= Beginning of Section =

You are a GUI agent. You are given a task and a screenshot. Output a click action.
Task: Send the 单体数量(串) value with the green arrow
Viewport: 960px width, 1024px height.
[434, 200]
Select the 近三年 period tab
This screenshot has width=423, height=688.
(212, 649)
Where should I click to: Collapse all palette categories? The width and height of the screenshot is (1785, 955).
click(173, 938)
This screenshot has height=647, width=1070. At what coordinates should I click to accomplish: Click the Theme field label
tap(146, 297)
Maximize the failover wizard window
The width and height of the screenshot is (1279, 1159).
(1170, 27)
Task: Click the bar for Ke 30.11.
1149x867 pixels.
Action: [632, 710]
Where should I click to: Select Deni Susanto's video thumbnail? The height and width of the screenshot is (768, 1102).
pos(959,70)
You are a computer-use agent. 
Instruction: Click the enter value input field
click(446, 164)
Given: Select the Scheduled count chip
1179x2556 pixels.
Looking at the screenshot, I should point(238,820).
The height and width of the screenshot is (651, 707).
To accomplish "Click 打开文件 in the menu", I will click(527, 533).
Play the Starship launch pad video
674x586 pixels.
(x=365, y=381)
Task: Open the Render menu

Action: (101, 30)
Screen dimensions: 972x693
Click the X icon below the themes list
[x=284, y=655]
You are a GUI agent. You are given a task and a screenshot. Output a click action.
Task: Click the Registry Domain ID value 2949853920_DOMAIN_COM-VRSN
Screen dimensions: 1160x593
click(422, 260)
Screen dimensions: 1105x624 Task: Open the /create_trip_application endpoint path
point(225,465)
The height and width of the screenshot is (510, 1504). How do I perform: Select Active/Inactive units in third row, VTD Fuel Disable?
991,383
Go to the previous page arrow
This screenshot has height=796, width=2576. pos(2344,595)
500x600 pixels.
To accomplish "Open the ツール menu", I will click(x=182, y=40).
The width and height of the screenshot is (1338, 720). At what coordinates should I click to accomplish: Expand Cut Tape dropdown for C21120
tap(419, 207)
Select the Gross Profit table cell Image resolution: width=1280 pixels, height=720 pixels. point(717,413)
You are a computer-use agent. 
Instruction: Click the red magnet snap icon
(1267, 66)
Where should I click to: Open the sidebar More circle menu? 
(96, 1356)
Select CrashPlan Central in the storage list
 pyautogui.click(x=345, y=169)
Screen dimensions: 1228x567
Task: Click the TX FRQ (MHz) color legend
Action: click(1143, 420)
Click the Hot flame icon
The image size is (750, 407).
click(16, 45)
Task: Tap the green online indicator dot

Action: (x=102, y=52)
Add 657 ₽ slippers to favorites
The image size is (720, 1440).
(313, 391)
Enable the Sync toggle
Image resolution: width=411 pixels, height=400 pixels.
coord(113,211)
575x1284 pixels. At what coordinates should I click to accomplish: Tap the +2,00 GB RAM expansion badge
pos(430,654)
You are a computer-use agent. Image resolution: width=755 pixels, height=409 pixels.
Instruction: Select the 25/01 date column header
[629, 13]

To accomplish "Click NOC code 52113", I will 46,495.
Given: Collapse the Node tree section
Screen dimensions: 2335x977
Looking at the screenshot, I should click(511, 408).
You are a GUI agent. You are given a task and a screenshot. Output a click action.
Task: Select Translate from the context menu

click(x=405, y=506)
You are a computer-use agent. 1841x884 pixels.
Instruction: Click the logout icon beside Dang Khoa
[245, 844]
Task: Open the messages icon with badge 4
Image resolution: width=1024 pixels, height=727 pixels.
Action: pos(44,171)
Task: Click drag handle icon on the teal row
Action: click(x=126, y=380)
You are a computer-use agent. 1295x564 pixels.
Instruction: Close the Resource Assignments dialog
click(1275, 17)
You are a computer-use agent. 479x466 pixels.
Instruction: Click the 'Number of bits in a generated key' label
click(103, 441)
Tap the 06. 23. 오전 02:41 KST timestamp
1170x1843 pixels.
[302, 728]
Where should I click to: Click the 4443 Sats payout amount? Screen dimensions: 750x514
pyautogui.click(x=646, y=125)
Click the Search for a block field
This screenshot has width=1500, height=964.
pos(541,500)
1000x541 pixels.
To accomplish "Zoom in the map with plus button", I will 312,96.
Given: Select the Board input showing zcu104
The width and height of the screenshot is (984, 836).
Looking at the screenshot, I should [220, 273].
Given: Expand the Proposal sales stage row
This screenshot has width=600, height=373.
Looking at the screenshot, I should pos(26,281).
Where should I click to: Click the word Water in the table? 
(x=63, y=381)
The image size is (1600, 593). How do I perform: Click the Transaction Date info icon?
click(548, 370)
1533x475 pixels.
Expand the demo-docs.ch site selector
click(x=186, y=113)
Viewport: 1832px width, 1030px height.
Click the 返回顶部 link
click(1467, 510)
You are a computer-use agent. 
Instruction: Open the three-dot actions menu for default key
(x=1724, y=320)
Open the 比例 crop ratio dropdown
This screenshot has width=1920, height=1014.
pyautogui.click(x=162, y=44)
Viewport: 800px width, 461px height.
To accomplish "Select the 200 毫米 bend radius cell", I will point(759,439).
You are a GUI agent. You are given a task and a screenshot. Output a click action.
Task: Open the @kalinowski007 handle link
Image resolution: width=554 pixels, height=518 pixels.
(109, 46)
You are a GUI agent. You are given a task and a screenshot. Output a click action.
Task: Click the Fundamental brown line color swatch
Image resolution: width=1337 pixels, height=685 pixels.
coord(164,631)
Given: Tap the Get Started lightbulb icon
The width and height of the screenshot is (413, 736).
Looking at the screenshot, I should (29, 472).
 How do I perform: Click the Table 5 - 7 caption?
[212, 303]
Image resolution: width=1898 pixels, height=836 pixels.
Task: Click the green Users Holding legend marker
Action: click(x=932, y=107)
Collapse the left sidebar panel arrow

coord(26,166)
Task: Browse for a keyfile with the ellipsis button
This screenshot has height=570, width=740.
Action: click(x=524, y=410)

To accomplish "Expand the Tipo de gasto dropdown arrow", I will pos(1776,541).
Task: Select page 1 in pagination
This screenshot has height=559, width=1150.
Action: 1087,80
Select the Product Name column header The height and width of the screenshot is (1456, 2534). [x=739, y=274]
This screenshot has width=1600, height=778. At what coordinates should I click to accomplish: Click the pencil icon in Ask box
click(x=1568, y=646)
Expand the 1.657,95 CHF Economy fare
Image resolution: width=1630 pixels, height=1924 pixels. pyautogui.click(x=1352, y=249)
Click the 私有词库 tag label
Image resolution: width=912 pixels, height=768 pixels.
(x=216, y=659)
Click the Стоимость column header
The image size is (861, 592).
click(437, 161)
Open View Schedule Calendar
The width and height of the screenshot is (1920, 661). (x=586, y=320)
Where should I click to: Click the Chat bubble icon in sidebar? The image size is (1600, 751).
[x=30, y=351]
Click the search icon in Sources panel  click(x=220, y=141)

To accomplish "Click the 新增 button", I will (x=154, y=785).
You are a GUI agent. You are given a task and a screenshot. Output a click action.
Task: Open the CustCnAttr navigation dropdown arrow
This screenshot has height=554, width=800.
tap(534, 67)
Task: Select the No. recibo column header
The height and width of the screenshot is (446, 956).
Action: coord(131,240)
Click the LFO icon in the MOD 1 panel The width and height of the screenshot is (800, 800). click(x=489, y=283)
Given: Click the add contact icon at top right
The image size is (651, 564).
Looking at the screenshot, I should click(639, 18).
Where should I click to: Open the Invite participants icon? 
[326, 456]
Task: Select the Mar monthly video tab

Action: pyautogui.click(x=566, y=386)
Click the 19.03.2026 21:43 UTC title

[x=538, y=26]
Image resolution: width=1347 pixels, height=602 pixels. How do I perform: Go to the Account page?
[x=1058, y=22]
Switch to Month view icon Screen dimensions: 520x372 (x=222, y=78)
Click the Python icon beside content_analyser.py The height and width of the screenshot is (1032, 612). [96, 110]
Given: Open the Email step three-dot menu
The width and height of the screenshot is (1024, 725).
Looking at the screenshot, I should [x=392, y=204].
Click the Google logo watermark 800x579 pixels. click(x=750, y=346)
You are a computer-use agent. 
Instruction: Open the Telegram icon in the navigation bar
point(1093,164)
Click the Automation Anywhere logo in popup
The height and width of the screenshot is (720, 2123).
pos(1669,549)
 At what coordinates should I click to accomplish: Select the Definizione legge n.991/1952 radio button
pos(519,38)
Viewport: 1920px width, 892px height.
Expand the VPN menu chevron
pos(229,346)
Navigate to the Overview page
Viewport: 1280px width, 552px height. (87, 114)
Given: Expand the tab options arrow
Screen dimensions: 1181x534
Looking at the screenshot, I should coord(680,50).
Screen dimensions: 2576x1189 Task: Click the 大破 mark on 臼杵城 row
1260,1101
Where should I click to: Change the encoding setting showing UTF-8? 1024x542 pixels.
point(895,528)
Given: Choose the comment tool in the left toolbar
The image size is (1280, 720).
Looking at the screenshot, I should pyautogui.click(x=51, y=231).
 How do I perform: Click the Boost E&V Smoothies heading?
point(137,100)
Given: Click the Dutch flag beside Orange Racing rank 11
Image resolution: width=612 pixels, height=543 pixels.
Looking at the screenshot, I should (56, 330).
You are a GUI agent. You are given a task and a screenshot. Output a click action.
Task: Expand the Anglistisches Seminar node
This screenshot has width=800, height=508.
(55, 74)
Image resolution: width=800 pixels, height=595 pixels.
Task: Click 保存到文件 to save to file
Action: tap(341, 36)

= End of Section =

TASK DIRECTIONS: Copy each line holding "with" from the material above.

FINAL ANSWER:
Task: Send the 单体数量(串) value with the green arrow
Task: Open the messages icon with badge 4
To accomplish "Zoom in the map with plus button", I will 312,96.
Task: Browse for a keyfile with the ellipsis button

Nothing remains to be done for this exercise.